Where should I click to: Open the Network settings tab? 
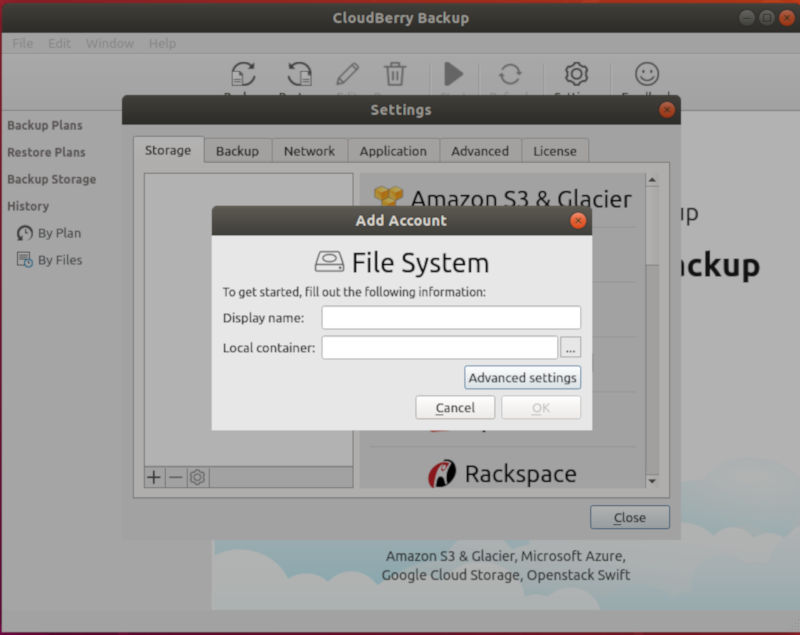point(310,150)
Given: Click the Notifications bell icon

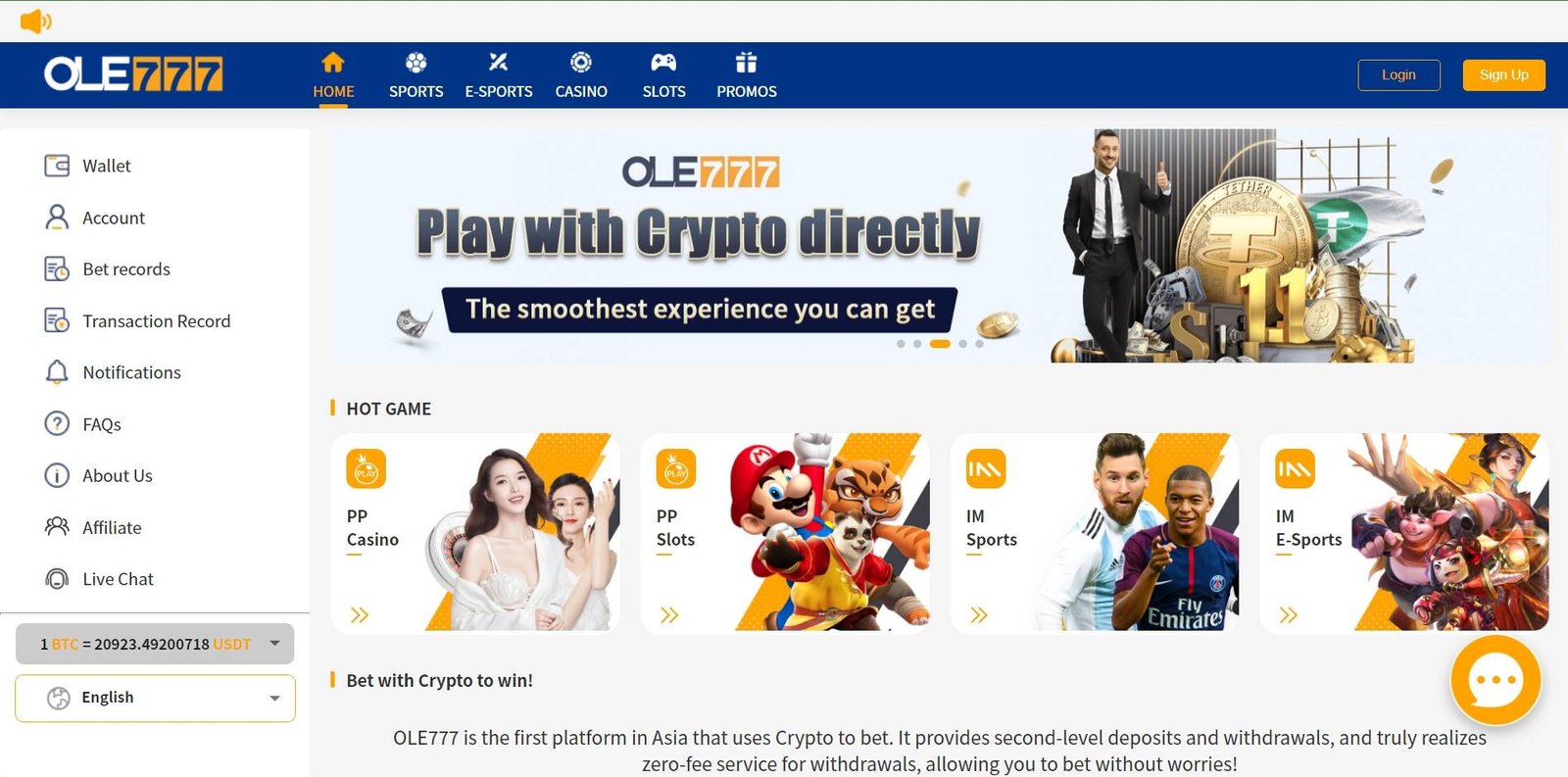Looking at the screenshot, I should pos(57,372).
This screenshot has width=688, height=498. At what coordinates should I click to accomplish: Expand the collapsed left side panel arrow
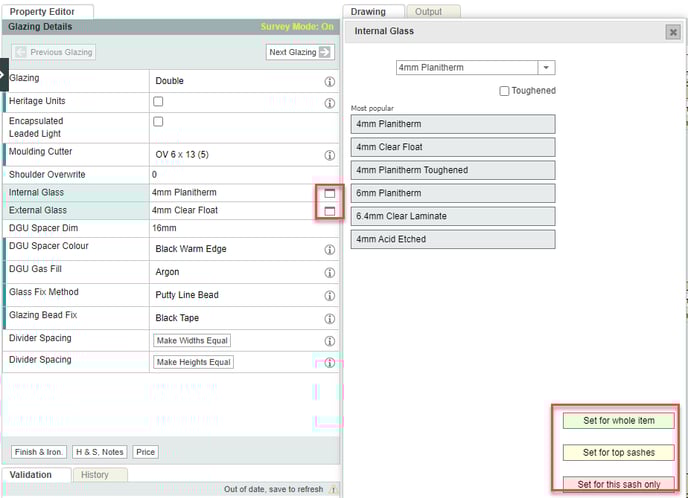pos(4,74)
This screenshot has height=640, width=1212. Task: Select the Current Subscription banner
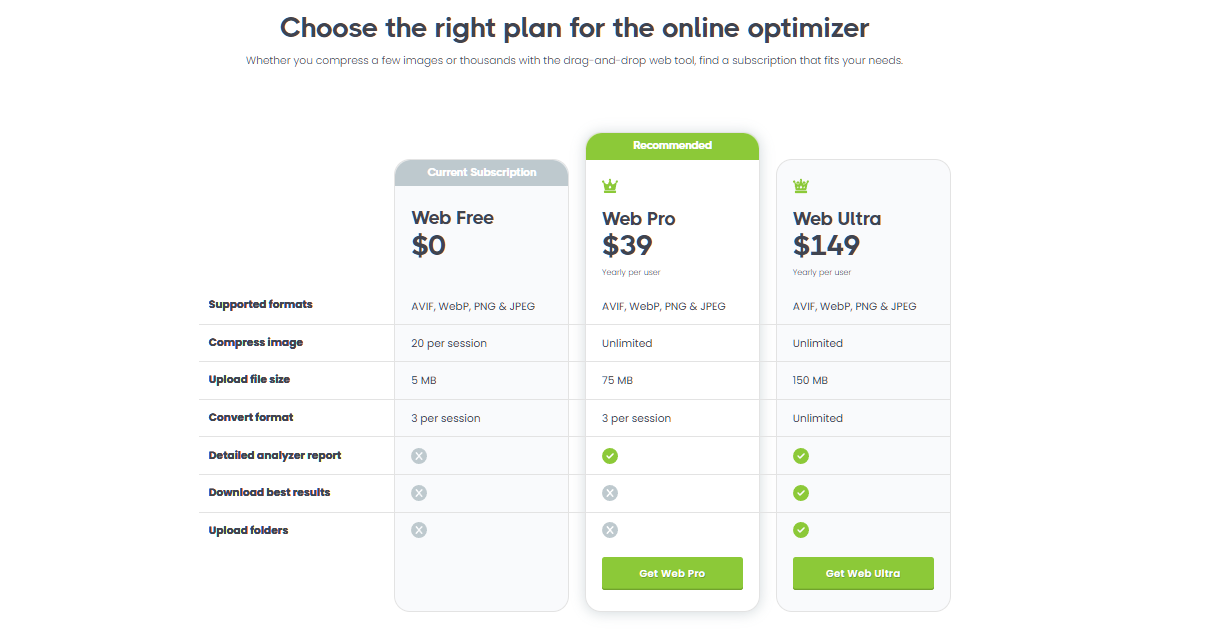[x=481, y=173]
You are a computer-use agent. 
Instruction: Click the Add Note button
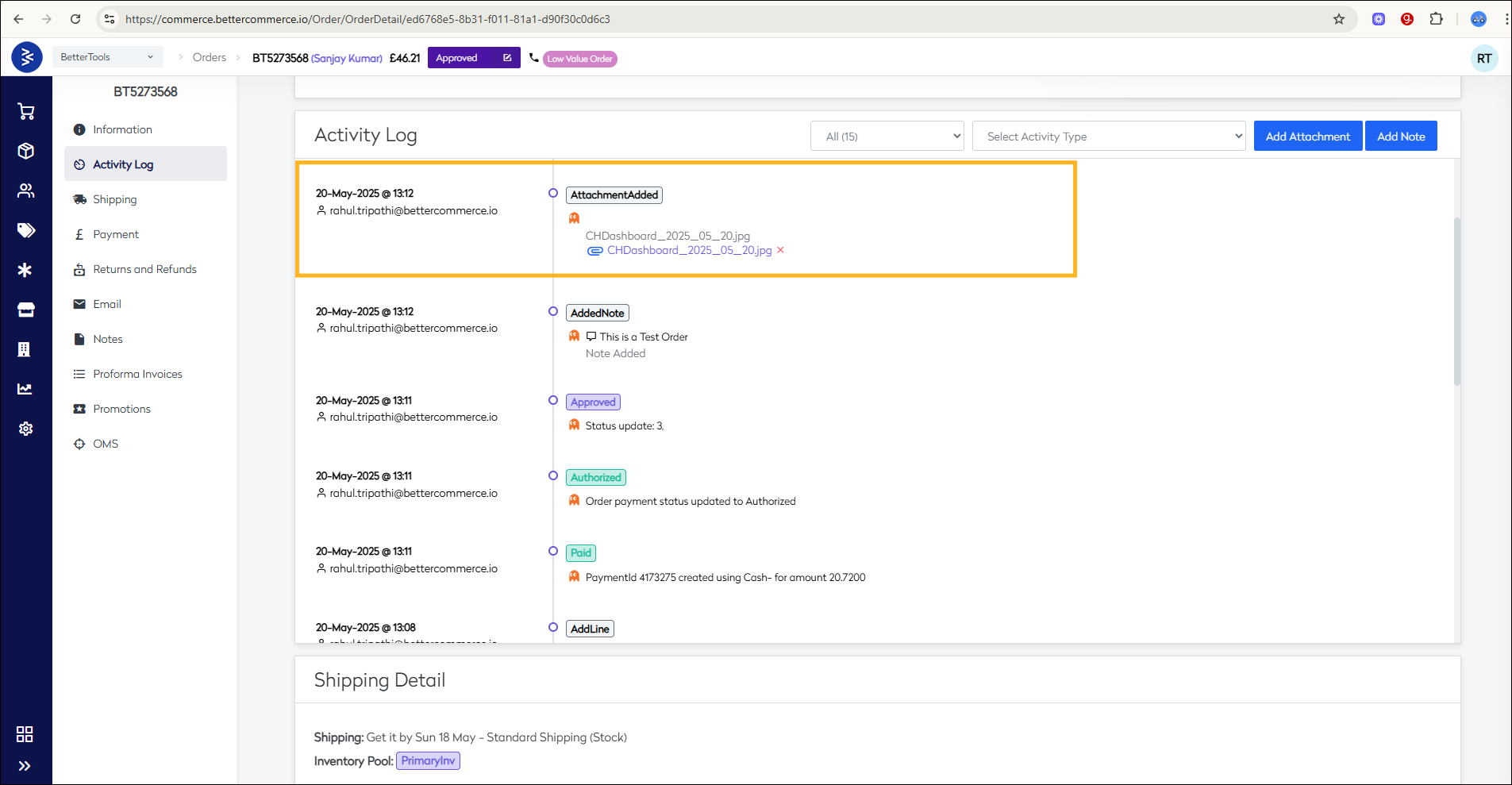tap(1400, 137)
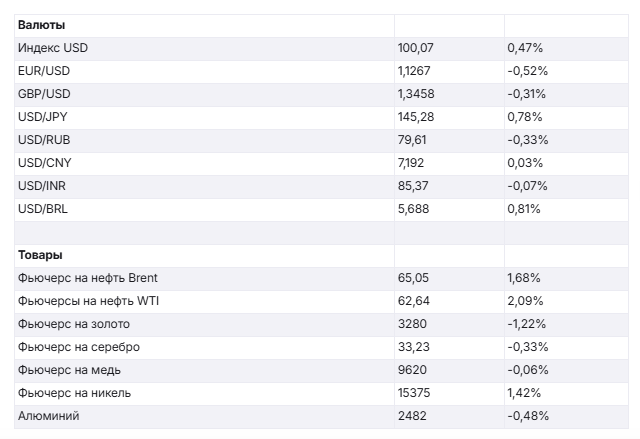Click the USD/CNY value 7,192

pos(413,163)
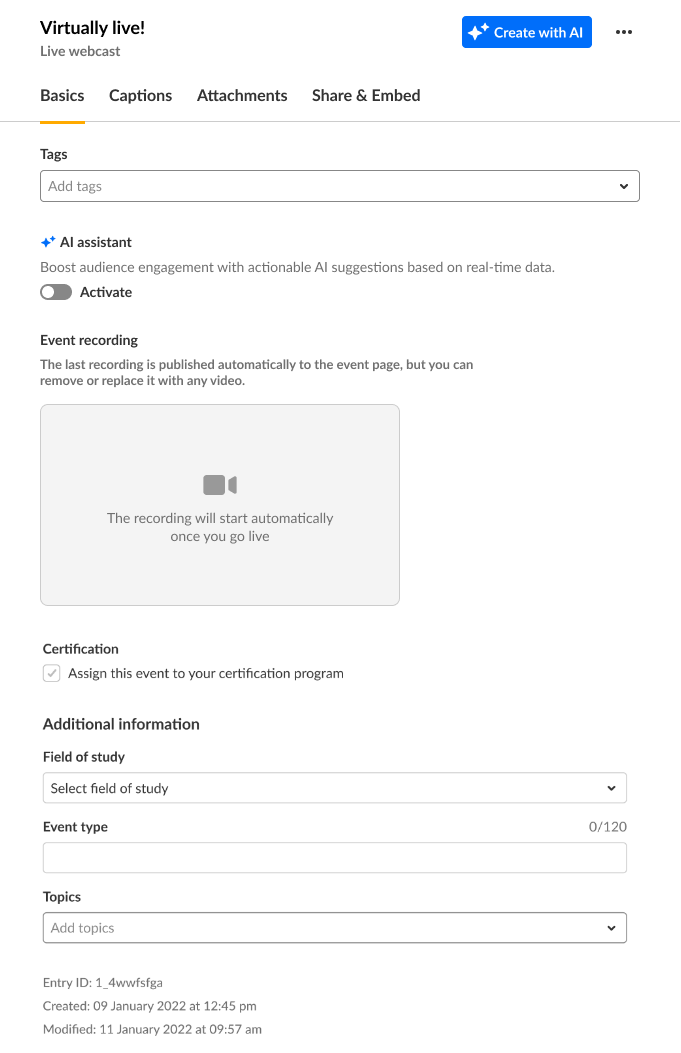
Task: Click into the Event type text field
Action: pos(334,858)
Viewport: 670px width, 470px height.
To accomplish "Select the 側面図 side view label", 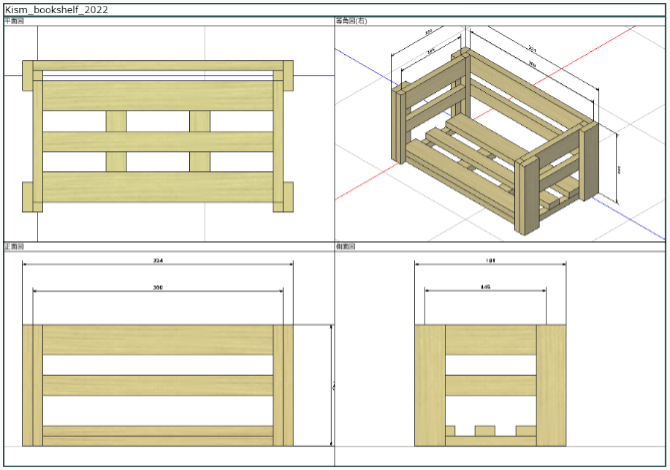I will tap(345, 247).
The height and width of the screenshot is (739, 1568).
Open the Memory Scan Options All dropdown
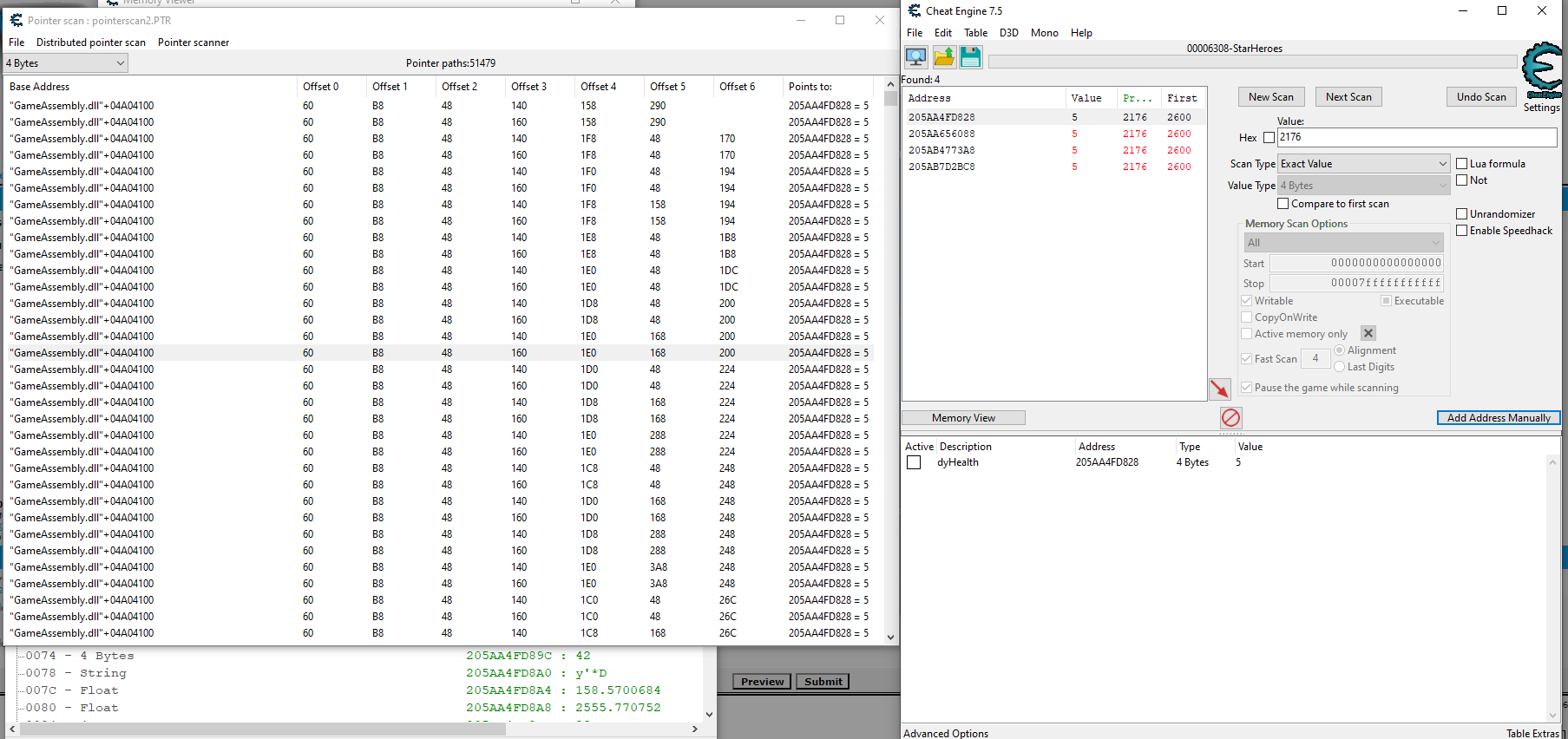[x=1342, y=243]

--------------------------------

TASK REQUIREMENTS. Give again, word for word, every line from the top of the data above to the line holding "You are a computer-use agent.", inclusive, with the pictures left out.

TASK OUTPUT.
Where should I click to: Open the Network settings tab? 
point(310,150)
Given: Click the Notifications bell icon

Looking at the screenshot, I should pos(57,372).
This screenshot has width=688, height=498. At what coordinates should I click to accomplish: Expand the collapsed left side panel arrow
pos(4,74)
This screenshot has height=640, width=1212. Task: Select the Current Subscription banner
[x=481, y=173]
You are a computer-use agent. 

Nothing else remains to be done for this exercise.